More than a decade after crypto’s meteoric rise, Bitcoin’s quadrennial halving-driven gold rush has faded. Now, intermittent liquidity injections from U.S. equities, the dollar, and Treasuries drive the market. Each cycle links together distinct hotspots, much like Pendle’s evolution from fixed income and LST, through BTCFi, to Ethena and Boros.

Creating new wealth is harder than managing old money.

As custodians put it: money flows to those who already have it.

In crypto, true whales come in three types: individual giants (early BTC miners, early ETH investors, DeFi Summer OGs); on-chain institutions (crypto-native VCs, centralized exchanges and public blockchains, and a handful of project teams); and long-standing or new titans backed by Wall Street.


Image Description: Custodian Funding Boom
Image Source:
@zuoyeweb3

Custody providers have since specialized further. After $3 billion in funding in 2021 and the FTX–Celsius and 3AC–Luna–UST collapses in 2022, the crypto custody space crystallized into the following segments:

  • • Copper/Ceffu/Cobo: On-chain project support
  • • Coinbase: ETF custody
  • • BNY Mellon: Banking-grade custody
  • • Fireblock: Exchange custody solutions

Coinbase, in particular, has captured nearly the entire ETF custody market: over 80% of BTC and ETH ETF issuers now partner with Coinbase.
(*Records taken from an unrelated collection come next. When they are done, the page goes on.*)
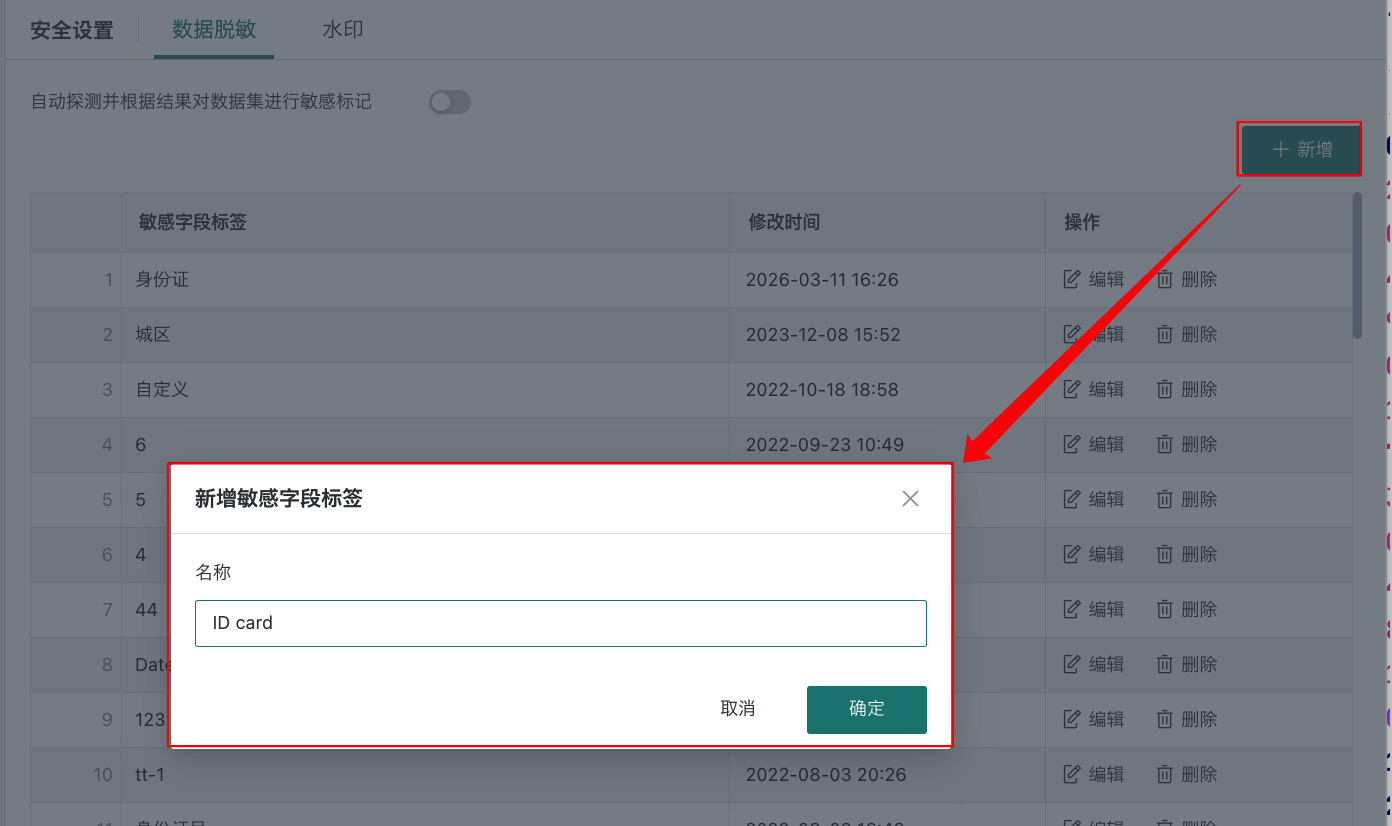This screenshot has width=1392, height=826.
Task: Click the edit icon for 城区 row
Action: (x=1072, y=335)
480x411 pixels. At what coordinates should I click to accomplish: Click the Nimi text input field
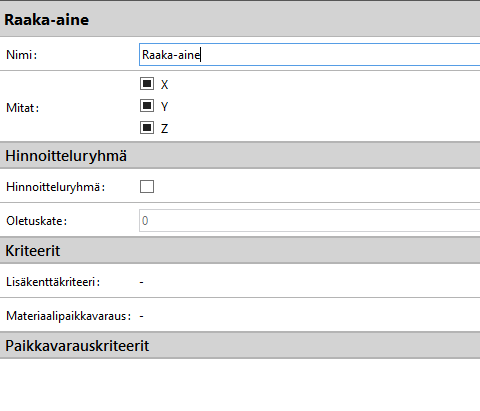click(x=309, y=55)
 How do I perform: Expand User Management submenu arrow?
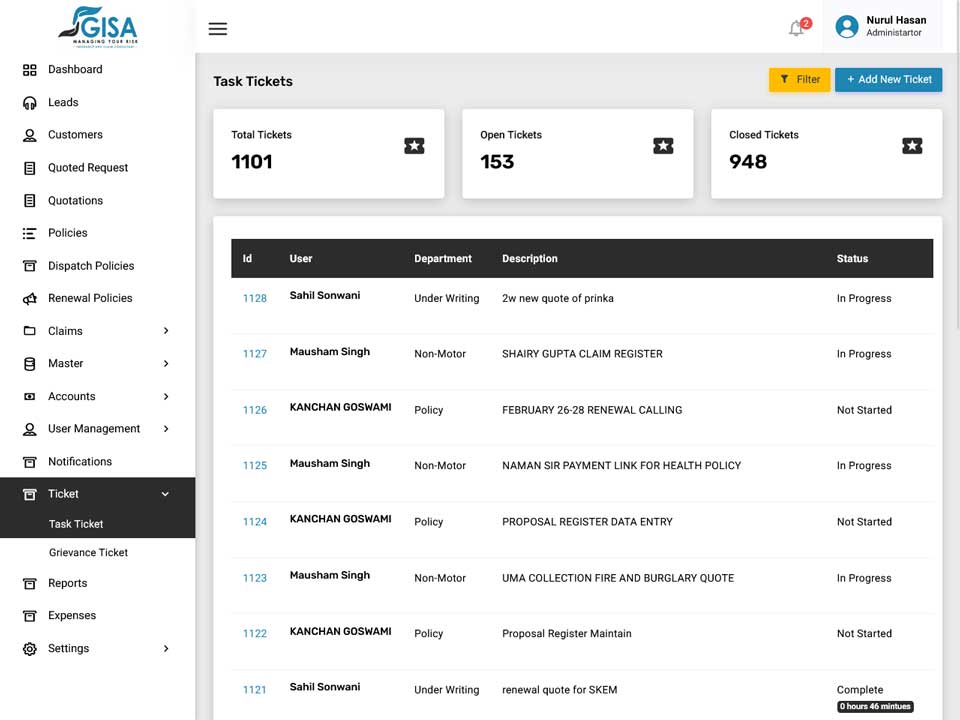166,429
In corporate treasury management, MSTR also prefers Coinbase as its BTC custodian.

The Era of Retail Trading Is Over: Institutions Take the Lead in Crypto Wealth Management

The ways to profit in crypto evolve with the times. With capital scale effects at play, whoever controls the most assets secures the greatest profits. Miners, exchanges, and market makers have each had their day; next up are custodians. As traditional finance capital moves on-chain, these funds will rarely go straight to public chains or exchanges—instead, they’ll flow through custodians.

Ethereum’s daily transactions have surged past the DeFi Summer peak, hitting 1.74 million. Yet, this growth isn’t driven by memes or trading, but by stablecoin looping and borrowing, prompted by Aave and Ethena.

Similarly, Aave and Plasma are partnering to bring a TradFi-focused stablecoin on-chain. The Genius Act prohibits payment stablecoins from paying user interest, turning deposited funds into liabilities with nowhere to go—dead weight for issuers.

At the same time, as CEX trading volume shrinks, custodial, staking, and yield products are becoming new business targets for traditional banks, especially as rate cuts loom. The challenge now is how to attract liquidity from 401(k)s and corporate treasury strategies to on-chain products—a new business frontier.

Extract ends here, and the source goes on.